Тимирязев иронически говорил, что «перед таким героическим приемом сглаживаются все противоречия», и тут же добавлял: «Но насколько выигрывает истина и во что превратится наука, если этот прием сделается всеобщим, — вот в чем вопрос?»
И вот этот самый непререкаемый авторитет должен был подавить сопротивление
Но у молодого Тимирязева с самого начала вызывала серьезные сомнения вся приведенная выше цепь рассуждений. Действительно, желтые лучи наиболее ярки, но ведь это только для нашего глаза! А при оценке степени воздействия световых лучей на зеленый лист наши субъективные ощущения никак не могут быть судьей. Важна относительная энергия луча, его реальная, объективная способность производить работу. В ту пору уже было доказано, что работать, то есть вызывать химическую реакцию, способен лишь поглощенный свет. Лучи, которые отражаются или пропускаются телом, не вызывают в нем изменений. Что касается хлорофилла, то он поглощал вовсе не желтые, а красные и синие лучи. И потом: при чем здесь «раздражающее действие» света? Поглощенные хлорофилловым зерном лучи совсем не раздражители. Они участники тех тайных сложнейших реакций, которые происходят в зеленой клетке. В согласии с законом превращения энергии луч сам испытывает превращение, откладываясь в конечном счете про запас в виде химической энергии.
******
Что нужно сделать:
Какие лучи поглощал хлорофилл, судя по тексту о Тимирязеве?

Исходные данные:
******
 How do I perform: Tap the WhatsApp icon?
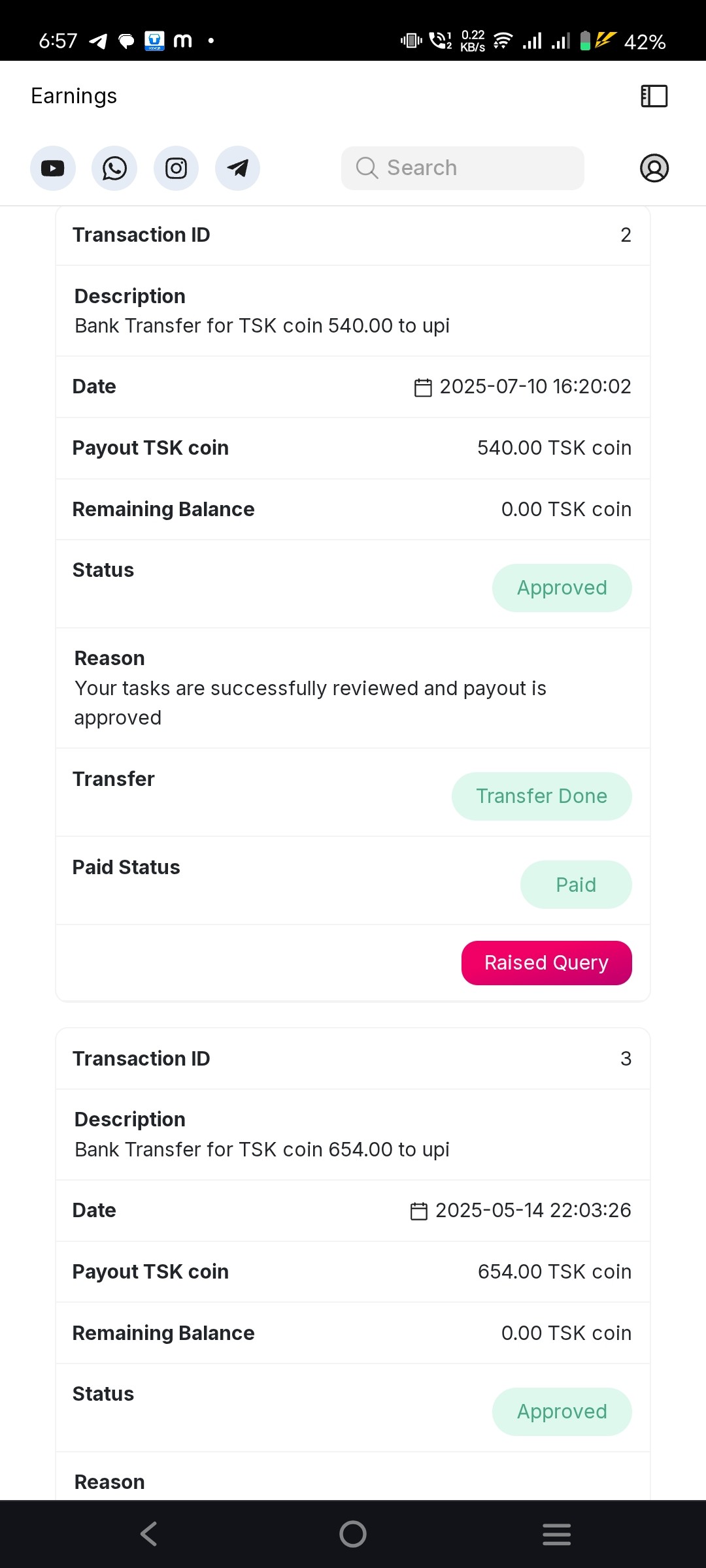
******
Результат задания:
Красные и синие лучи.